Sun revenues drop, shipments stopped

Sun Microsystems Inc. saw its first-quarter fiscal 2004 revenues decline eight per cent to US$2.5 billion, the Santa Clara, Calif., computer maker announced on Thursday.

Revenues dropped from the US$2.7 billion Sun reported in its year-ago quarter.

The company posted a net loss of US$286 million, or US$0.09 per share. At the end of September, Sun had warned it would be posting losses in the US$0.07 per share to US$0.10 per share range for this quarter.

The company experienced growth in its storage and services divisions. The services division booked US$900 million in sales for the quarter, the highest ever first-quarter earnings for the services group, according to Steve McGowan, Sun’s chief financial officer and executive vice-president, speaking during a conference call to discuss the company’s financial results.

Single- and dual-processor servers represented the fastest growing part of Sun’s server product line, said Scott McNealy, Sun’s chief executive officer, on the conference call. “We see the low-end being kind of the hot new market right now,” he said.

A rebound for Sun’s higher-end servers seems farther off, according to McNealy. “I think the high end will come back in the next couple of years when we’ve got the next generation of Solaris,” he said. “We think server consolidation will drive some of the bigger machines, down the road. But that ain’t going to happen for a while.”

Sun’s product revenue was US$1.6 billion for the quarter, a decline of 13 per cent from the year-ago period, McGowan said.

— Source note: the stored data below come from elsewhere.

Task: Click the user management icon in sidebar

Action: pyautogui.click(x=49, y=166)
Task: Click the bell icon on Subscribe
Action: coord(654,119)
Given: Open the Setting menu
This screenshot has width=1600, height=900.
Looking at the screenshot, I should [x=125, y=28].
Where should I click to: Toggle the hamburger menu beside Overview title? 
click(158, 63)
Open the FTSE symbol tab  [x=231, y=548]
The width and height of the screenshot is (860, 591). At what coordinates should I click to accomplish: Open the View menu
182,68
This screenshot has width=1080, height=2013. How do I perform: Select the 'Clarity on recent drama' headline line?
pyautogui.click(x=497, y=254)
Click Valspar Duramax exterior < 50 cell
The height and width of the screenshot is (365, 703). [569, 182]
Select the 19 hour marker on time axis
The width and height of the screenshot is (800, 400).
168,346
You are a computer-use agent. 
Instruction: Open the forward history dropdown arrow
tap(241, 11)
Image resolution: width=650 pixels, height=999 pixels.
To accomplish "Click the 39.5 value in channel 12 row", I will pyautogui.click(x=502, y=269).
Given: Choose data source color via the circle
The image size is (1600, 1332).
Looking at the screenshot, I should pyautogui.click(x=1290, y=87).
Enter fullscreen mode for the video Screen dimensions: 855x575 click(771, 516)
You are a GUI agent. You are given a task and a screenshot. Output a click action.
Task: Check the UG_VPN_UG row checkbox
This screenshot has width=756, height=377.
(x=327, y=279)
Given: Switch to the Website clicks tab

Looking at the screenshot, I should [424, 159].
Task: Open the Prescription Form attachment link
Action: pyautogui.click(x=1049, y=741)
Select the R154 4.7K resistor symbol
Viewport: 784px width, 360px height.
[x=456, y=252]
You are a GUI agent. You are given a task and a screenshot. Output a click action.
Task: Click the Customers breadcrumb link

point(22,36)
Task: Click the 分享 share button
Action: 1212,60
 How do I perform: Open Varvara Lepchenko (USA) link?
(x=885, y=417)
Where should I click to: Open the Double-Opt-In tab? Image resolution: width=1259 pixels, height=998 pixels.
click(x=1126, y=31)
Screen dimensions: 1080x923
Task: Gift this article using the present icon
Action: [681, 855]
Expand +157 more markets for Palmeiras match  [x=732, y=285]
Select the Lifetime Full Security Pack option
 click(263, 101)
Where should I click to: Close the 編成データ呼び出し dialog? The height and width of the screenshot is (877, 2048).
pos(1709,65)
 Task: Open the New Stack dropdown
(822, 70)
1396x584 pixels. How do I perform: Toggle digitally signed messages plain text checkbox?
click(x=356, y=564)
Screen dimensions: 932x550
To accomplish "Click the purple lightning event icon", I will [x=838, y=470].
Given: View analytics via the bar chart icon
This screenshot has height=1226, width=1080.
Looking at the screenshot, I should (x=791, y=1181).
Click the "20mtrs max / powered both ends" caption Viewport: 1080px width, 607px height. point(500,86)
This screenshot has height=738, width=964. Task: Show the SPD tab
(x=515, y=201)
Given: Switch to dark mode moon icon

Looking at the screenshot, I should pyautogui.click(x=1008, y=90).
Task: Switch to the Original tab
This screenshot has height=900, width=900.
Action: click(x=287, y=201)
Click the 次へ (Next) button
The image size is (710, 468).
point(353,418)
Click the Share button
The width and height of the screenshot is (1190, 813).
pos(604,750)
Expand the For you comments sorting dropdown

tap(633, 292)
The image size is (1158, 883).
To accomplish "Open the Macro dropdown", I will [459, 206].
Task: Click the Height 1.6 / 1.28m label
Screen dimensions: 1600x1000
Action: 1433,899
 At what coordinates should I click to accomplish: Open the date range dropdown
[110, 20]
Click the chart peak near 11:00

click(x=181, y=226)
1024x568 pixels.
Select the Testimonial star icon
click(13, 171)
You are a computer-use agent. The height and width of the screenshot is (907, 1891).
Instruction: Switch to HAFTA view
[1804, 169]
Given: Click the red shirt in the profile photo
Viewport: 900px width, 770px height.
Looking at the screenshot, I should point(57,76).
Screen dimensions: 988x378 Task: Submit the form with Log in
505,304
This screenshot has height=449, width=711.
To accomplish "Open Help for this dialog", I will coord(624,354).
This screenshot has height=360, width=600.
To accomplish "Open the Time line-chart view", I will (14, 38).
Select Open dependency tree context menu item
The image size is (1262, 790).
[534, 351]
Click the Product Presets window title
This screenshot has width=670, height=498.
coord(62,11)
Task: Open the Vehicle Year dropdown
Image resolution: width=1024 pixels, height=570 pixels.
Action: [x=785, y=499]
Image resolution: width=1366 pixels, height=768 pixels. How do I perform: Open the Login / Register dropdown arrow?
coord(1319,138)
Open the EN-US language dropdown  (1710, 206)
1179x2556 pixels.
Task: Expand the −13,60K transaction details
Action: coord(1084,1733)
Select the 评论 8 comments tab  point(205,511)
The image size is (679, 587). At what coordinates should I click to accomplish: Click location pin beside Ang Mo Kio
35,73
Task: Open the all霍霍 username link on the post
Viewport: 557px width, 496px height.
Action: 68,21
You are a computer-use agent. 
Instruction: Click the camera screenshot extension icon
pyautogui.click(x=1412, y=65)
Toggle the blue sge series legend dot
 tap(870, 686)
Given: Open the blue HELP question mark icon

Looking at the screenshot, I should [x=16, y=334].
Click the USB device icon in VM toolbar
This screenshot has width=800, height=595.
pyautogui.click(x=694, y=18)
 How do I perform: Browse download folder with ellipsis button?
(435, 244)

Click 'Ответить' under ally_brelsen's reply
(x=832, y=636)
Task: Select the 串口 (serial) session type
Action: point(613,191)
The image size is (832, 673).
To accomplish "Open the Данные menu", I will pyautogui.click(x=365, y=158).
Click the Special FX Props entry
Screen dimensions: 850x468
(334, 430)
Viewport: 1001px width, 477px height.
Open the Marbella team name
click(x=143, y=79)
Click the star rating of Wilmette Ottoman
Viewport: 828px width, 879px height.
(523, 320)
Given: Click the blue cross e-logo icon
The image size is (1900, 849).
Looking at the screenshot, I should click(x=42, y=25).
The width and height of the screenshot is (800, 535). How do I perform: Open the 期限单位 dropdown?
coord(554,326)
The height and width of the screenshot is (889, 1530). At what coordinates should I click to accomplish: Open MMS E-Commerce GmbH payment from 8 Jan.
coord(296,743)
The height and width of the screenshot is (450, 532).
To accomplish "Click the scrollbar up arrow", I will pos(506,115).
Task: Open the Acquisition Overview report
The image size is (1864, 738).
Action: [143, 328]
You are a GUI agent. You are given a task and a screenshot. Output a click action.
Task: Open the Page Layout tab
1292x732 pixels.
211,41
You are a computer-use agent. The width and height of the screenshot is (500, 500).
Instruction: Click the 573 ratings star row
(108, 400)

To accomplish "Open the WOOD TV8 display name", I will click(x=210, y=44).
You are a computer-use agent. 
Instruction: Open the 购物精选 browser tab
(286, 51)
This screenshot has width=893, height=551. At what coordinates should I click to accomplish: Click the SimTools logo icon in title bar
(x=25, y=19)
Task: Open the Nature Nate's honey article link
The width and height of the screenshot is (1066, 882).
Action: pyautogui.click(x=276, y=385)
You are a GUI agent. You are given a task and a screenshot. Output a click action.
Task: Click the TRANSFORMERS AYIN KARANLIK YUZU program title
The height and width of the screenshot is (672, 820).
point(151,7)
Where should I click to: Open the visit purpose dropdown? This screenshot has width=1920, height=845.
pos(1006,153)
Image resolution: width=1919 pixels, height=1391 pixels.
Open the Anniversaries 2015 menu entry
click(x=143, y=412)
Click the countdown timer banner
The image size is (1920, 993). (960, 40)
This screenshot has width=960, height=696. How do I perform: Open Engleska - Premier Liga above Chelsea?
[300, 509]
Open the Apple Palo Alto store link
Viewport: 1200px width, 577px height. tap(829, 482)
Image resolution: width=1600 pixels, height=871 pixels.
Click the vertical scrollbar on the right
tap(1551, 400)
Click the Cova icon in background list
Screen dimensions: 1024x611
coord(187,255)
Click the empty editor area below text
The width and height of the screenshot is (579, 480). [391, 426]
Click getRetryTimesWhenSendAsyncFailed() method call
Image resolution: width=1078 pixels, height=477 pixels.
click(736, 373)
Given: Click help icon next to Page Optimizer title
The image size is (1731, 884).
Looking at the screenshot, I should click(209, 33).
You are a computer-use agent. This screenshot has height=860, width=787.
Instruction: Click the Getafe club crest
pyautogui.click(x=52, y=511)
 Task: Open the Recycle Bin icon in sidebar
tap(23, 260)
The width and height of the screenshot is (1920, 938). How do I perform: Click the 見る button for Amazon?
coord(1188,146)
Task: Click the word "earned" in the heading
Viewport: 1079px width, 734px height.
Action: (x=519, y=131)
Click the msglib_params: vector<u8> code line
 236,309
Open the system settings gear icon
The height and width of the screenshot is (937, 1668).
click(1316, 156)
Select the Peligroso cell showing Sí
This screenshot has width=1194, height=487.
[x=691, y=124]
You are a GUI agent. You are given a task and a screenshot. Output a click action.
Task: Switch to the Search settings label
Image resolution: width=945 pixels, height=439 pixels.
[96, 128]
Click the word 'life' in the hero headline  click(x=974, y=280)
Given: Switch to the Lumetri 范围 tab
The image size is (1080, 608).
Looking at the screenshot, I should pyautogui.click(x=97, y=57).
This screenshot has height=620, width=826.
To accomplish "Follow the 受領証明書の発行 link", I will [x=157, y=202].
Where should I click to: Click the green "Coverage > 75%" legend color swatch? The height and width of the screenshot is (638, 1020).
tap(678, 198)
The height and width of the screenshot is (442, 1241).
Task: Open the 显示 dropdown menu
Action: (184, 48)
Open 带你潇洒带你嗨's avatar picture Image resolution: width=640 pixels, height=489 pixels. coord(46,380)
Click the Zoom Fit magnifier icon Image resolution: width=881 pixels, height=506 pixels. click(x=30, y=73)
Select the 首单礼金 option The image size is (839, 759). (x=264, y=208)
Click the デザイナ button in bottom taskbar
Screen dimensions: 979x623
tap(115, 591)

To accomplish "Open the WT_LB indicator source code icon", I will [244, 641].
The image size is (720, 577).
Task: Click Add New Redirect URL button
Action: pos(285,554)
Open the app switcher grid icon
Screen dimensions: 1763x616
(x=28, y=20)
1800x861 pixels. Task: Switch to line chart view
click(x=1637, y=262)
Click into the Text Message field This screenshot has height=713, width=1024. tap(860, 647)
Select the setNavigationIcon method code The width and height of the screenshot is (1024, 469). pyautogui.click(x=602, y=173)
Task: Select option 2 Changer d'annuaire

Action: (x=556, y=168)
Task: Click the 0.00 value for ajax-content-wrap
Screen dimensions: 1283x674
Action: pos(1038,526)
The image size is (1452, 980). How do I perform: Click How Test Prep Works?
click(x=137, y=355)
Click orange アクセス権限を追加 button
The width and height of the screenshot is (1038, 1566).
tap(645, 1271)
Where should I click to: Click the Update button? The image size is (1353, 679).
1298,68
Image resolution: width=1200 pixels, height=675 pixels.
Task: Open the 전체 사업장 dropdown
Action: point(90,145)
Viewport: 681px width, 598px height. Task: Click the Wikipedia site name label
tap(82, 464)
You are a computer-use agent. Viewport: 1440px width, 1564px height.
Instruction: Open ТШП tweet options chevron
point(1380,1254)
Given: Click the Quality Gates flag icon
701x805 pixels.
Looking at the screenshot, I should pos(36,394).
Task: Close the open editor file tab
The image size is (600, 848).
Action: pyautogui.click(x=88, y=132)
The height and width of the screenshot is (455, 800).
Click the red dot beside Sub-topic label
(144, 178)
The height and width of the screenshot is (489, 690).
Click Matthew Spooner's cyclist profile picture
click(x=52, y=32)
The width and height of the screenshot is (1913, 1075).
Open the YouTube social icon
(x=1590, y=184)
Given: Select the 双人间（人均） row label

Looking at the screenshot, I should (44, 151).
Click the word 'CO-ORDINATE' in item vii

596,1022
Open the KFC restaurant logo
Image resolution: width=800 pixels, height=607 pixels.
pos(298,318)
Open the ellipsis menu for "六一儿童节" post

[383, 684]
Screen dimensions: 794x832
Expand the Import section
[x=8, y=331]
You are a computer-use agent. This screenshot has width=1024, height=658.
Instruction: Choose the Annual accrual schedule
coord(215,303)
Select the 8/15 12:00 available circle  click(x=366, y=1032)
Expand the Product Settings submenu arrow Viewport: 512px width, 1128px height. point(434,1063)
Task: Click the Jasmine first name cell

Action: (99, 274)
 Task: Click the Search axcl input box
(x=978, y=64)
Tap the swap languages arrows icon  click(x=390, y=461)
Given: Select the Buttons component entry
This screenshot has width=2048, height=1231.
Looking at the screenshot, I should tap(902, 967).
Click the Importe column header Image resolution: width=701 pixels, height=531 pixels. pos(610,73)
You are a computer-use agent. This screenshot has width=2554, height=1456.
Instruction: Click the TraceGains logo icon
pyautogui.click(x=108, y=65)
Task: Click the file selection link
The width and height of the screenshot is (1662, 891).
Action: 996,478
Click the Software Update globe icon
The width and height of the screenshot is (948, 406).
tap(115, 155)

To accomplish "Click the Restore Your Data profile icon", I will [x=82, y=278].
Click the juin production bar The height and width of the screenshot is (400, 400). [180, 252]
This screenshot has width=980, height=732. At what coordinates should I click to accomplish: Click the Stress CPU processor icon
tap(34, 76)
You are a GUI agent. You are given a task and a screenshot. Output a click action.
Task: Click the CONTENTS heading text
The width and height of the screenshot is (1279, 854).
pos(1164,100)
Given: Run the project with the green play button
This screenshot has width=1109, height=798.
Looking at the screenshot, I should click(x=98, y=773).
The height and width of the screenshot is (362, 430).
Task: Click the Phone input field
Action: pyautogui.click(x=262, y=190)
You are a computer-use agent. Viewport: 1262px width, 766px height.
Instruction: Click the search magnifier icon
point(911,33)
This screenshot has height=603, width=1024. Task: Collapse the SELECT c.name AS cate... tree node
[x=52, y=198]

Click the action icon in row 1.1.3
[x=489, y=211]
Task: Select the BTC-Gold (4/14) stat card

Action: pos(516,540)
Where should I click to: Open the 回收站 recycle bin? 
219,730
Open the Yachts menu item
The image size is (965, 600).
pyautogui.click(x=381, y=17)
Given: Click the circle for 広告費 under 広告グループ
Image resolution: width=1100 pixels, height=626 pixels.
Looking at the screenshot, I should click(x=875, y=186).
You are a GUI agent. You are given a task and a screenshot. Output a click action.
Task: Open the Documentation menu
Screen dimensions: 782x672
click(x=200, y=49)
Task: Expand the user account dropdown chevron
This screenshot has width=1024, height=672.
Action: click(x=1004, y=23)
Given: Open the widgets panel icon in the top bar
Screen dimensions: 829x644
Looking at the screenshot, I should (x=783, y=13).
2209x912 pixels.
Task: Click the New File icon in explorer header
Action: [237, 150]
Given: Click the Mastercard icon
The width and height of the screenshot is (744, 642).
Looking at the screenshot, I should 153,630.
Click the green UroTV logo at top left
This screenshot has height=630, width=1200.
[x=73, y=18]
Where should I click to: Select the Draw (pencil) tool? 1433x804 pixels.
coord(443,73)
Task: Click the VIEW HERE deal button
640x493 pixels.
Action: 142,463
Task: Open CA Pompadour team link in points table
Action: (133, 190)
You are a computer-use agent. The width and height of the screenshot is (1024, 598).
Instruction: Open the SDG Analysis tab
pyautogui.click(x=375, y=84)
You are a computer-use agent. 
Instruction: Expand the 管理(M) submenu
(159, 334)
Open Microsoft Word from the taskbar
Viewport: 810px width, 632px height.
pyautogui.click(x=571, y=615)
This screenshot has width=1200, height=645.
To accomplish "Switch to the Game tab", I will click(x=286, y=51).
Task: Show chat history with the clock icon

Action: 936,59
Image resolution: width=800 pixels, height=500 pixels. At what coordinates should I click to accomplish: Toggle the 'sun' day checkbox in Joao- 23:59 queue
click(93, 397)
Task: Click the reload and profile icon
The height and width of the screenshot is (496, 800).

The company was unable to ship a number of its servers, including the Sun Fire V210 and V240, for the first month of the quarter. “In the month of July, most of our server product line was on stop ship,” he said.

As a consequence of this stoppage, Sun shipped products representing 60 per cent of its revenue in the last four weeks of the quarter, McGowan said.

Sun declined to say which products, other than the V210 and V240 were affected by the stop ship, or what specifically caused it to happen, but a company spokesperson characterized the delay as the result of increased quality assurance levels. There were “a variety of quality issues that we needed to correct,” said the spokesperson. “Sun is all about rigorous implementation and testing at every level from the components to the systems.”

But the fact that Sun had to hold up shipment on most of its servers raises questions about the quality control at the company, said Clay Ryder, a vice-president with industry research firm the Sageza Group, Inc. “I think it really gets down to the why,” he said. “If it was due to bugs across a broad spectrum of the products, you have to wonder what is happening to quality control.”

The bigger question for Sun, Ryder said, was whether or not the company, whose revenues were over US$5 billion per quarter three years ago, will again find a way to grow. “A publicly traded company like Sun has got to demonstrate growth in order to maintain investor confidence,” he said. “Sun has not had the best return over the last couple of years.”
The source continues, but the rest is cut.